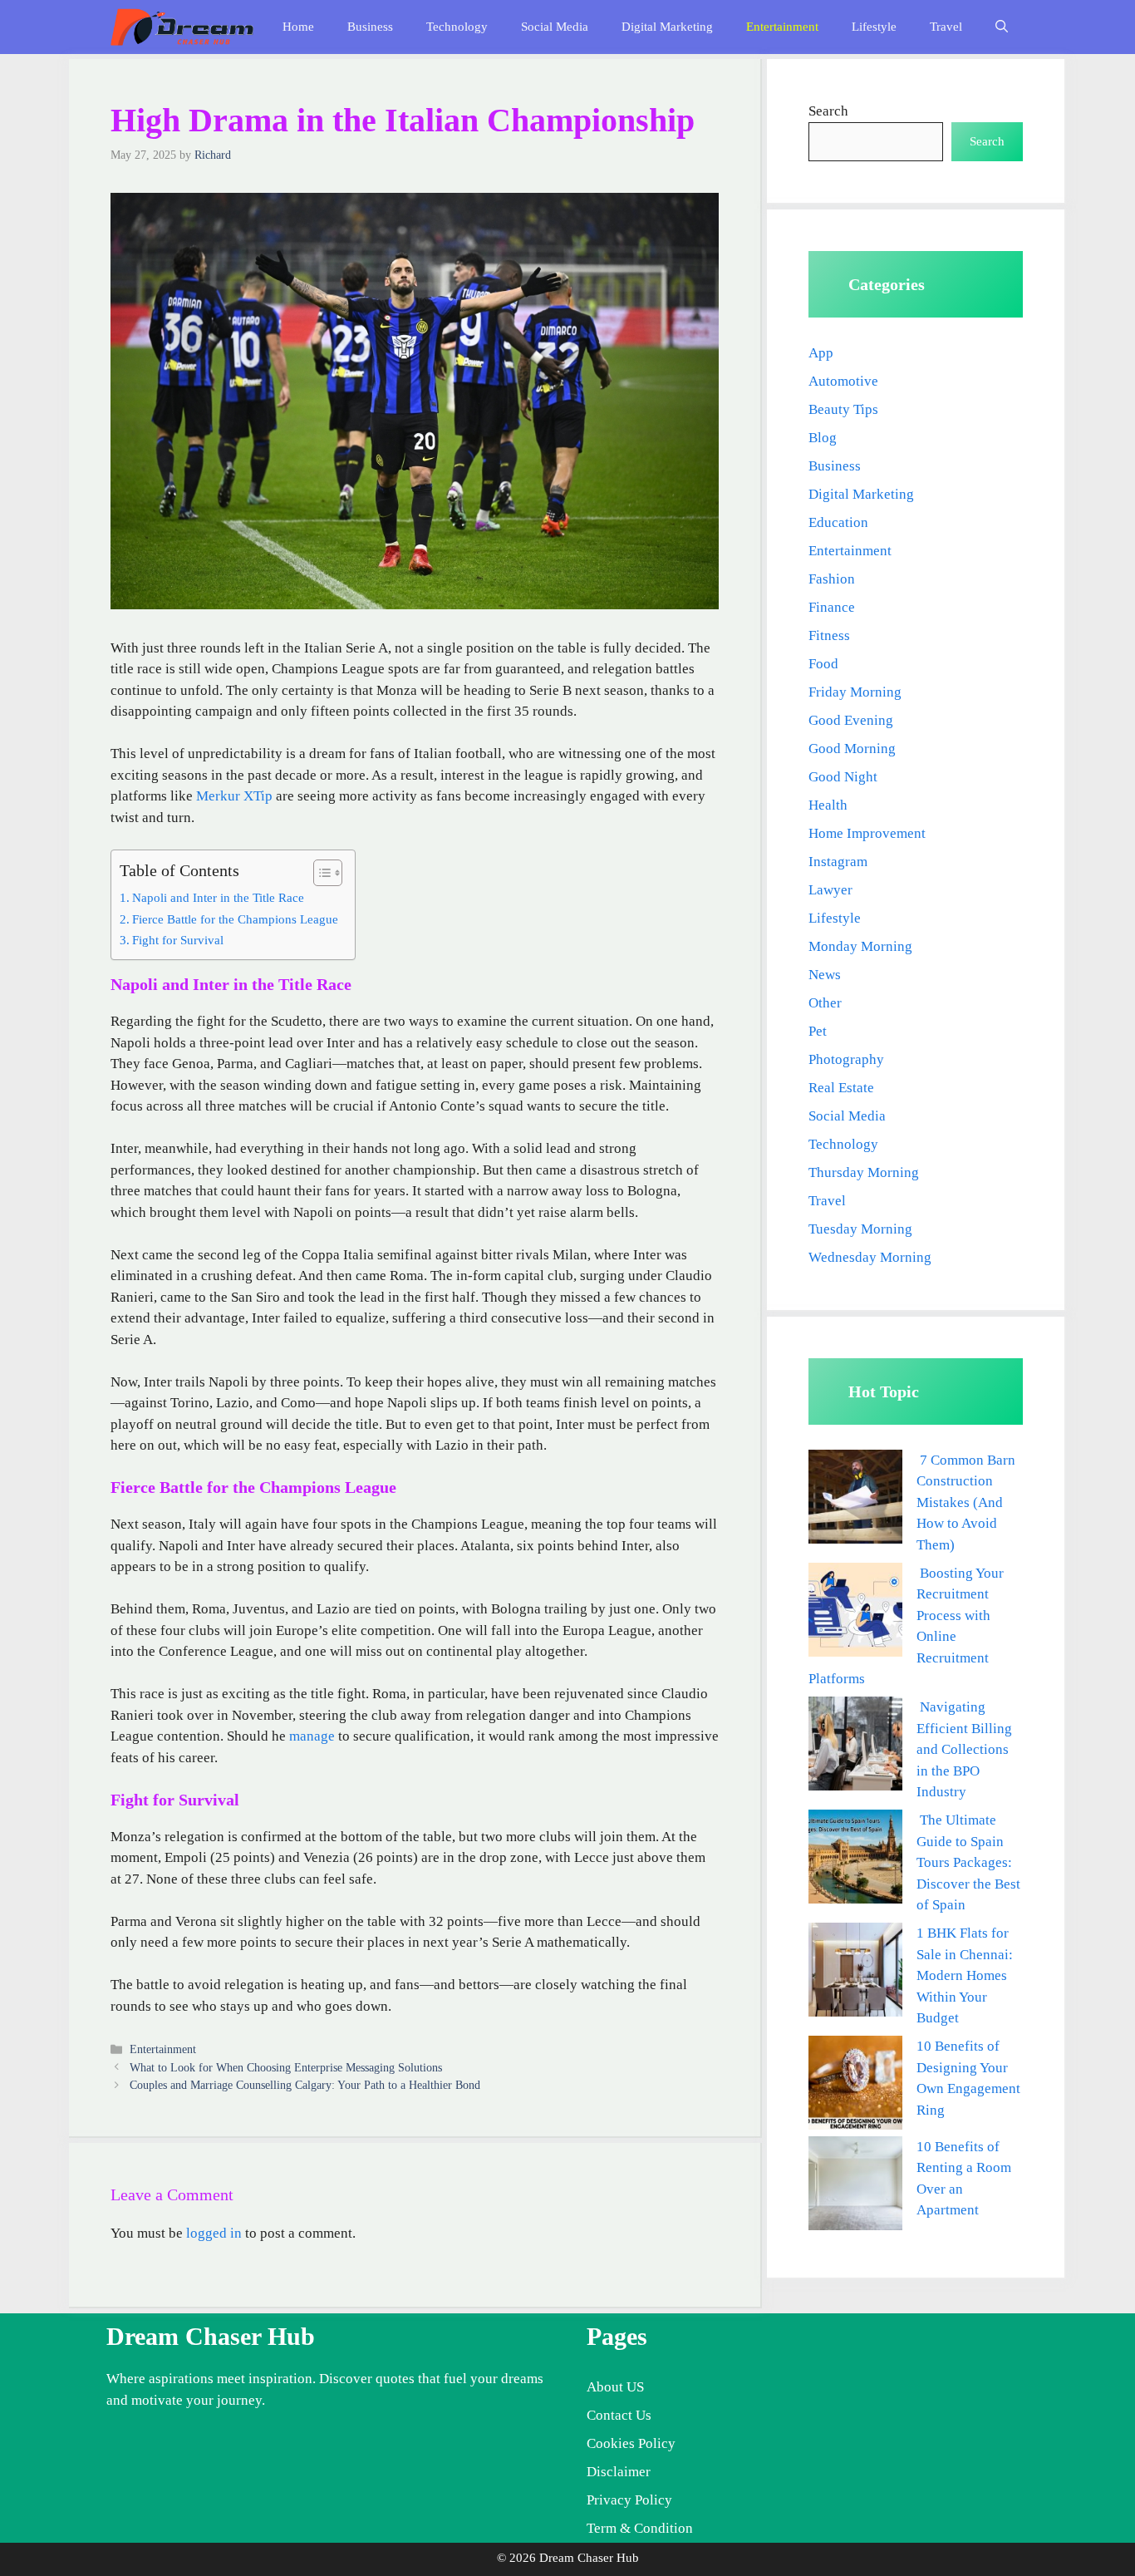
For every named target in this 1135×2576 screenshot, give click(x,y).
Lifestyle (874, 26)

☆ ☆ ☆

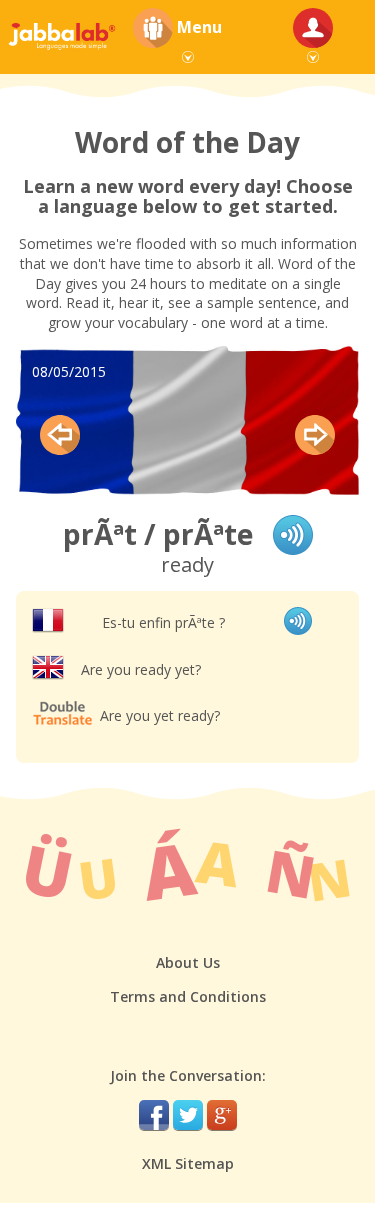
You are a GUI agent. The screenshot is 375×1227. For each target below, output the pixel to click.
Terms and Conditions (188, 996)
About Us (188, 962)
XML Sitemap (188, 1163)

☆ ☆ ☆

Required work:
Using the data above, print exactly the lines from the line that contains "You are a GUI" through the line that contains "XML Sitemap (188, 1163)", with both included.

Written reply:
You are a GUI agent. The screenshot is 375×1227. For each target below, output the pixel to click.
Terms and Conditions (188, 996)
About Us (188, 962)
XML Sitemap (188, 1163)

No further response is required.